Ngugi shifted to a blend of fantasy and realism, modern mythology, farce, satire and what not as it suits its purpose, because for him the character of the African Ruler could not be grasped within the framework of traditional realist mode of narration. Ngugi is telling an African story with African tools and techniques including oral literature forms derived from Kikuyu traditions and lives. The African Ruler has grown beyond realism and spilled over into fantasy, nightmare, bitter irony, Kafkaesque absurdity all in one.
As much as Nigerian writer Chinua Achebe dissected and analyzed the effects of colonialism in traditional African society, Ngugi ridicules the modern black elites of post-colonial Africa where the anti heroes are not the white colonialists but local elites whose appetites for money and power knows no bounds.
Kenyan foremost author Ngugi wa Tiongo’s towering novel about African dictators and their misdeeds should be on the reading list of every African school and university. It should be found, perhaps like the Bible, in every African household so that new generations of African leaders could see how their so-called historic leaders were historic dictators enmeshed in corruption, self-enrichment and wallowed in lives of unimaginable luxury and decadence while their compatriots languished in poverty.
Wizard of the Crow is a harsh depiction of the political realities in Africa. The book sheds light on how the dictators and their entourages deceived the peoples, indulged in self-aggrandizement and fought against themselves for the attention of the tyrant by engaging in plots and intrigues just to consolidate their positions and that of their master in the mean time dreaming of eternal life in a Bebel like tower of isolation that could reach the sky and make them Godlike.
In Wizard of the Crow, the protagonist, a certain Ruler of the Republic of Abburia with his love for money and power lives in a fantasy world with his project to build a tower that reaches to the sky as a symbol of his immense powers and the extent of his grandiose ambition.
Wizard of the Crow is not only a satirical portrayal of power in his native country. It is rather a portrait of African dictatorships at the dawn of the 21st century. The book is a collective portrait of the sufferings, struggles and hopes of Africans everywhere.
The imaginary Republic of Aburria is the real Africa and the ruler of that imaginary country is also a portrait of the African ruler, a simplified version of many African leaders.

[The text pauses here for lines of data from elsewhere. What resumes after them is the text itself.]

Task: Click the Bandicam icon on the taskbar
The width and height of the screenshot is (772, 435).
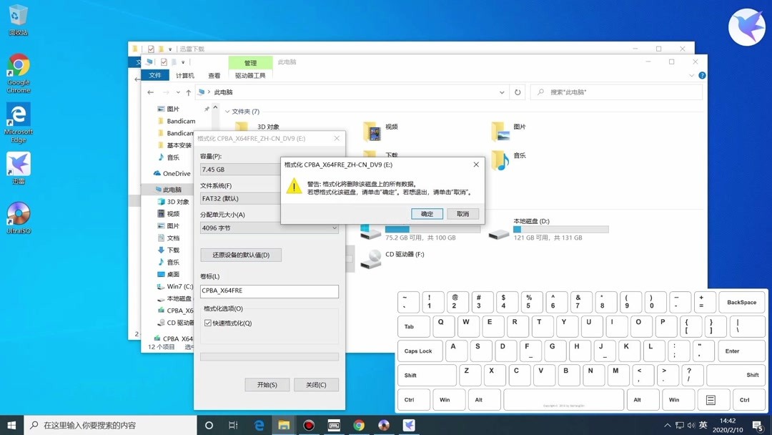Action: point(308,424)
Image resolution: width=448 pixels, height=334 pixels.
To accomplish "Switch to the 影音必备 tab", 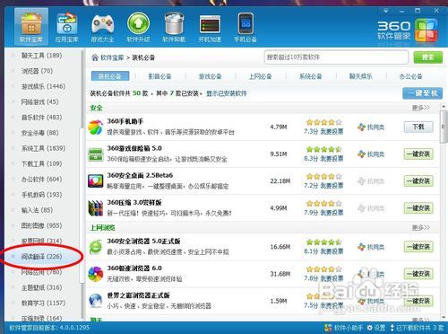I will click(x=160, y=76).
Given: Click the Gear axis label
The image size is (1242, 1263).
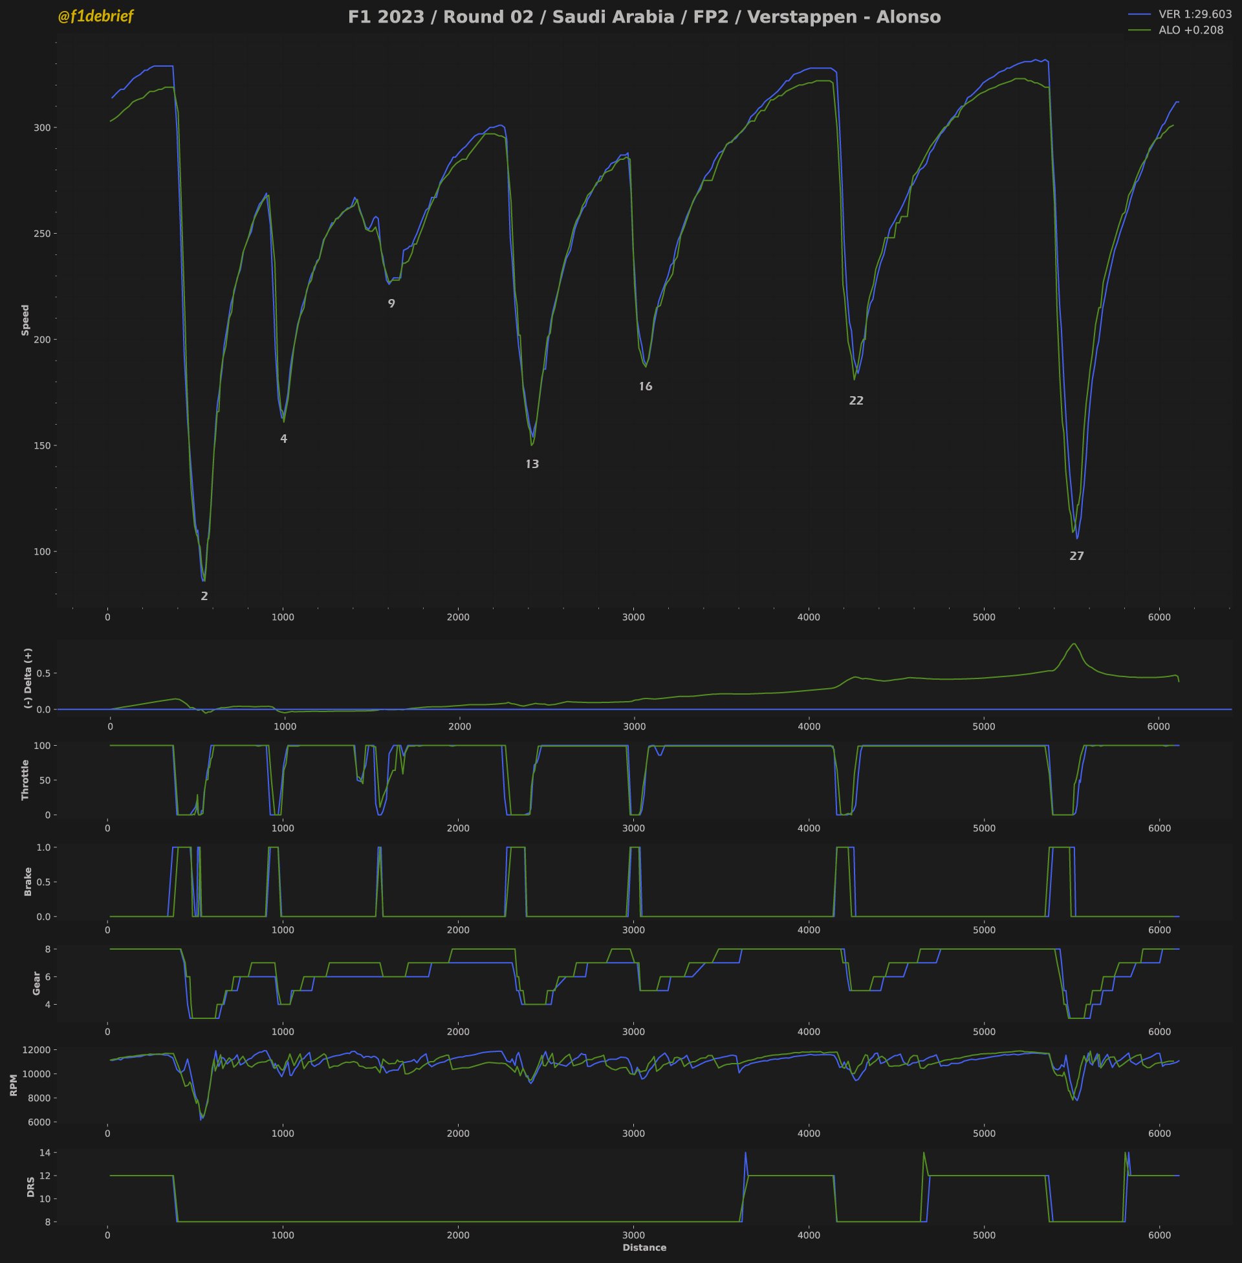Looking at the screenshot, I should 37,984.
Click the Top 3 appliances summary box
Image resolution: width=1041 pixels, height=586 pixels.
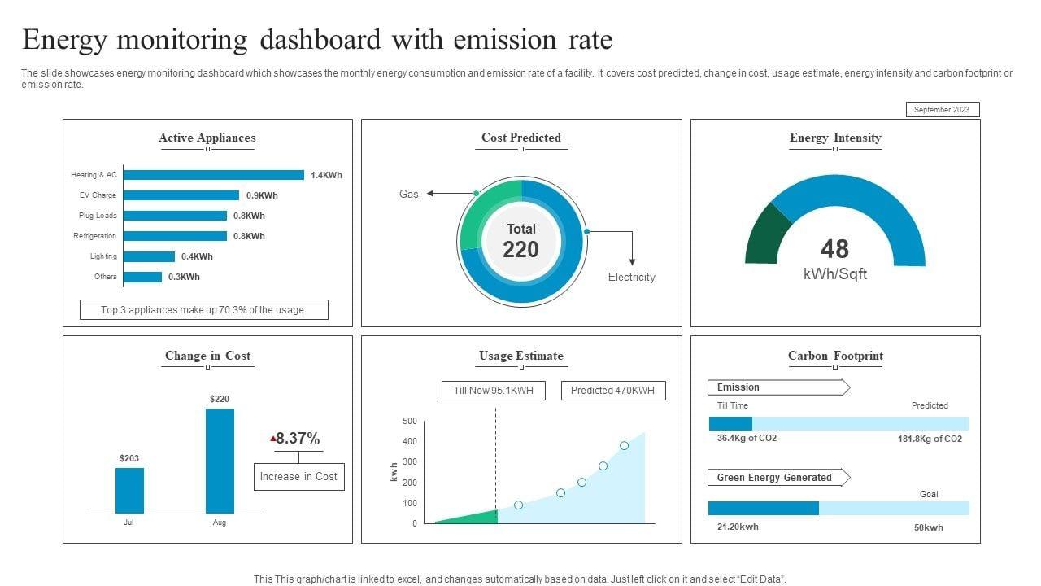point(203,309)
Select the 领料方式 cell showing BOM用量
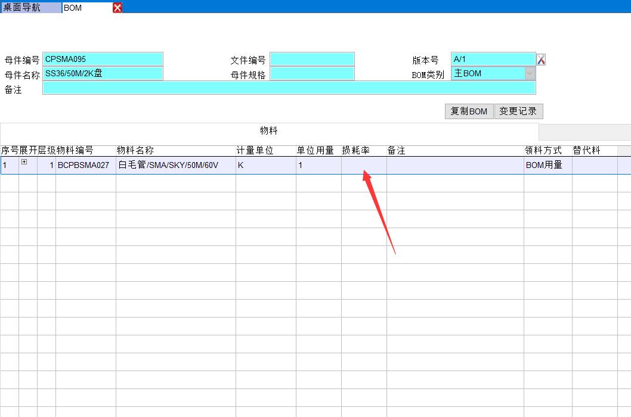 (548, 165)
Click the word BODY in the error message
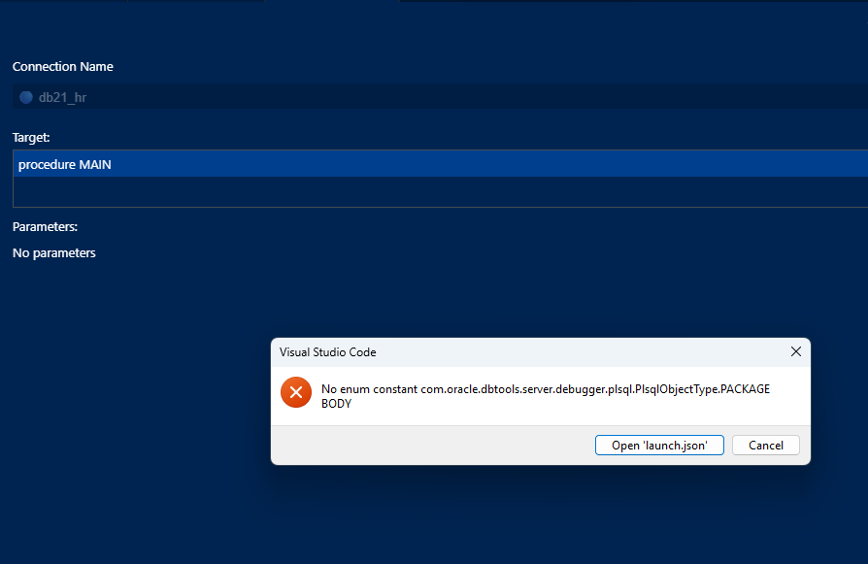This screenshot has height=564, width=868. coord(336,404)
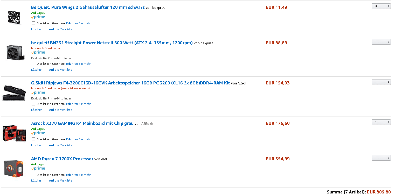This screenshot has width=395, height=195.
Task: Open the G.Skill Ripjaws RAM product image
Action: click(x=13, y=93)
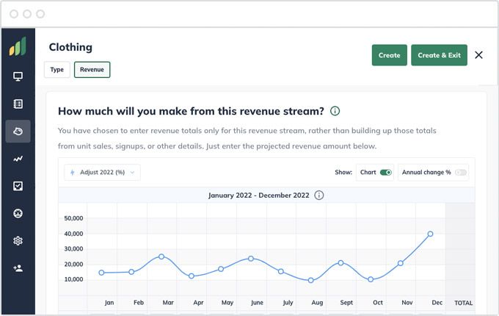Select the piggy bank forecast icon
The image size is (499, 316).
click(x=18, y=132)
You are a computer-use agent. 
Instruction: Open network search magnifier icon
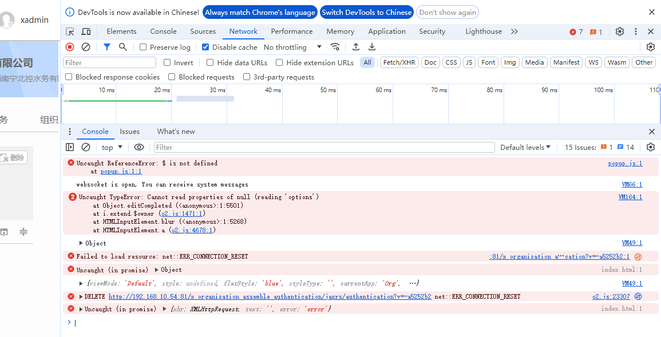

As a political novelist and a critic of African tyranny, Ngugi’s life was strewn with a series of arrests and exile. This has not deterred him from pursuing his life’s calling, that is to write about the people and for the people. As he preferred to be called Ngugi wa Tiongo, rather than James Ngugi, he also decided to write in his native Kikuyu and then translate his book into English that in his eyes is the language of the colonizers and the neo-colonizers.
Many literary critics and respected members of the literary establishment in the West often wonder why Ngugi was not awarded the Nobel Prize for literature not only for Wizard of the Crow but for his collected works and his life that is spent in defense of the fundamental rights of Kenyans. With his books, Ngugi has done to portray or expose the tragedies of Africa more than what any human right organization in the West has done.
In the opinion of many insiders of the African literary world, Nigerian Chinua Achebe deserved the Nobel Prize but he died without having it. Ngugi too seems to be condemned to the fate of invisibility while he is the shining star of African literature.